In March 2018 volunteers organised by the association Sentiero dei Sogni restored an old path linking the Sanctuary of San Donato with Camnago Volta where it then joins up with the disused tramway leading to the Chapel of San Francesco in Ravanera in the Cosia Valley. Thanks to their efforts, it is now possible to take a circular walk out of Como encompassing a variety of environments and places of interests while avoiding heavy traffic.
The San Donato Sanctuary is half way up the hill from Como to Brunate. I have previously described a route up to it as one of the short excursions out of the city. The Chapel of San Francesco in Ravanera instead is at the rural end of the Cosia Valley. The Cosia runs east-west through Como flowing out into the lake near to Terragni’s War Memorial.
In the past this stream provided the power and the means to develop textile printing, dyeing and finishing and some industrial plants remain along its lower reaches. I have also previously described a walk here in A Walk in the Cosia Valley and Camnago Volta. Its main attractions are the sites linked to the life and death of Alessandro Volta, Como’s most famous son. Now however, with the opening up of the old path from Garzola to Camnago, both these walks can be combined into one. It makes quite a substantial walk up to three hours long but with options to shorten it from Camnago onwards by cutting out all or parts of the section along the old tramway.
The way I would do this walk is as follows:
Leave the centre of Como for the San Donato Sanctuary by walking up Via Maurizio Monti, crossing Via Zezio and Via Crispi to take the footpath uphill.
As you come off the tarmacked road, the footpath starts with a brief climb before crossing a couple of streams and levelling out as it traverses the mountain side. Signposting along the path is good and will eventually lead you down to the top end of Camnago Volta close to the Flavia Bed and Breakfast which has a swimming pool on a terrace with a marvelous view over the valley. As you emerge from the mountain path, turn left onto the asphalt parking area and follow the cobbled road down until it joins the main road for Como.
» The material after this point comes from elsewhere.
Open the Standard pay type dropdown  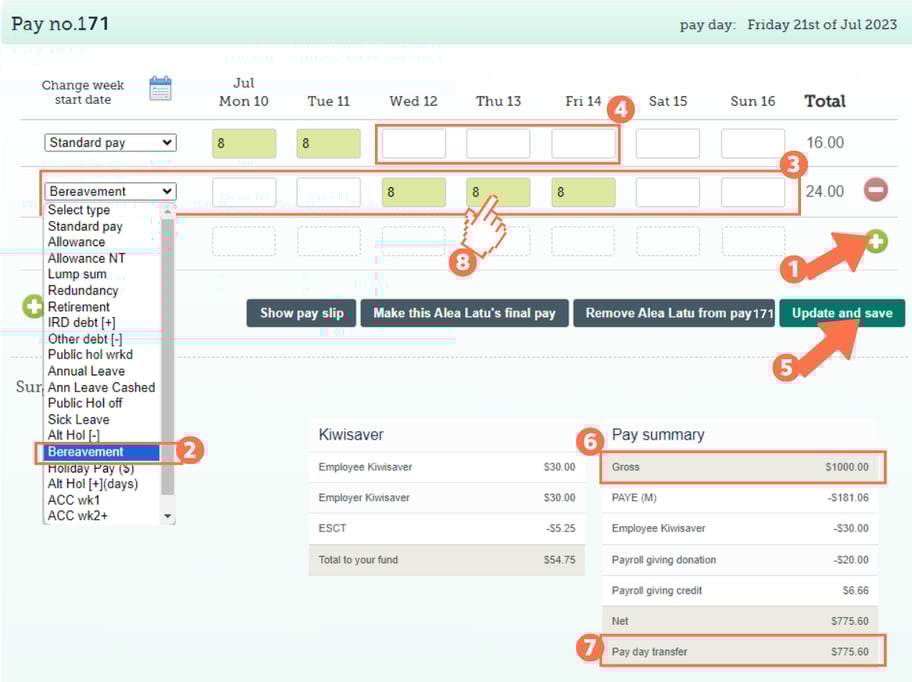110,143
Turn left as you join the main road – the old buildings and the Church of St. Cecilia are just 100 metres further on.
As you get to the Trattoria della Pila (named after Volta’s invention) you have a choice. You can either take the path that follows the disused tramway or turn right to follow the road down past Alessandro Volta’s tomb and on to his favourite summertime retreat. The latter option is the shortest since you can either take the bus back into Como at its terminus or continue right down the Cosia Valley. The tramway route is very attractive but will add an hour to your walk. If you decide on following the disused tramway, there are two or three paths that lead off it to the right which you can take to shorten your walk. They all lead down to the path and road that follows the Cosia Valley back into Como.
If you stick to the tramway you will be rewarded by crossing a deep gorge before joining the asphalt road.
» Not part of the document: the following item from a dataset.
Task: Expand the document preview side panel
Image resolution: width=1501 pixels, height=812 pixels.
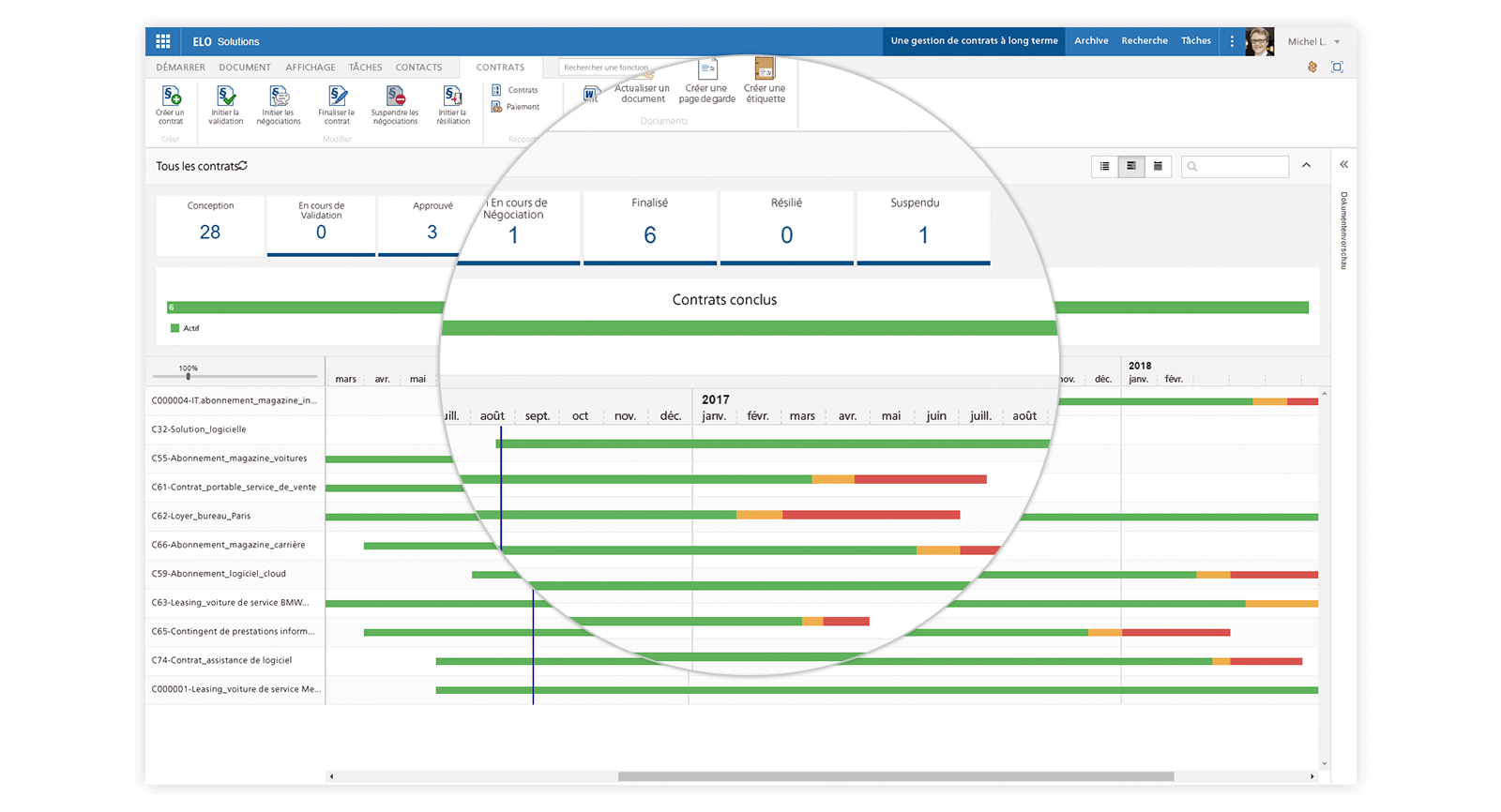Action: (x=1343, y=165)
Turn right and go downhill keeping to your right and following the road which eventually turns into a cobbled path that leads down to the Chapel of San Francesco.
Follow the road down to Volta’s summer residence outside of which is the bus terminal for route no. 4 that will take you back into Como, or continue on down the valley.
As you walk down the Cosia Valley, the environment gradually becomes less rural as you pass some surviving textile factories which at least give an idea of the level of past industrial activity in this semi-rural location. The river not only provided the power but was vital in the textile dyeing industry when the river would itself change colour depending on what colour batch was being produced at the time.
You pass two notable restaurants along this route, the first is the Trattoria della Pila back in Camnago. This seems to follow sound ‘slow food’ principles using fresh, local seasonal produce and seeking to do traditional dishes well. It certainly gets a lot of favourable reviews. The second is the Ristorante Navedano on Via Navedano as you go down the Cosia Valley. Here also the reviews are very positive but this is an expensive restaurant – not somewhere to stop by for some rapid refuelling!